* [Instruksi Kerja]
Tampilkan kembali secara persis baris-baris entri di bawah, mulai dari baris yang memuat "Click the red discount tag icon" sampai baris yang memuat "pyautogui.click(x=140, y=566)", termasuk kedua baris tersebut. Jangan sertakan gambar dalam jawaban.

* [Data yang Diberikan]
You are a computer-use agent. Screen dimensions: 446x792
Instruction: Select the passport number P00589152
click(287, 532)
* * *
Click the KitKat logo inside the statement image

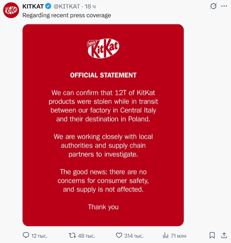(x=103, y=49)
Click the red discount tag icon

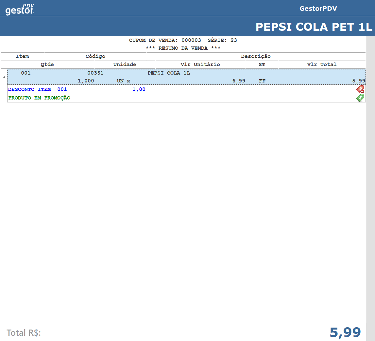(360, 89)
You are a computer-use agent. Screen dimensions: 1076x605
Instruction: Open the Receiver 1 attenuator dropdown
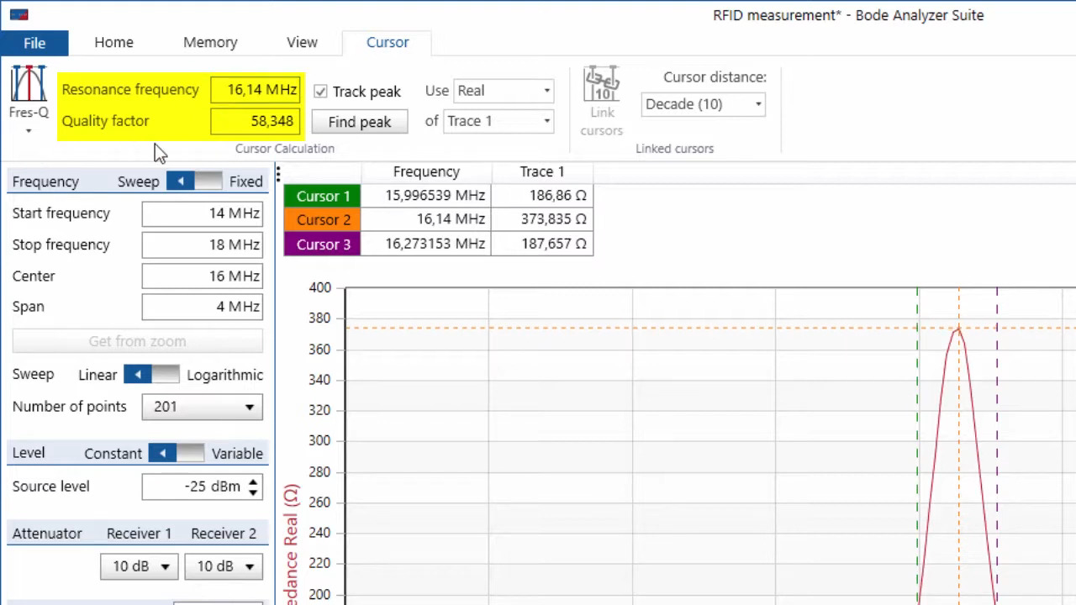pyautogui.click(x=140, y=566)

* [Hasil Pengerjaan]
Click the red discount tag icon

(360, 89)
You are a computer-use agent. Screen dimensions: 1076x605
Instruction: Open the Receiver 1 attenuator dropdown
pyautogui.click(x=140, y=566)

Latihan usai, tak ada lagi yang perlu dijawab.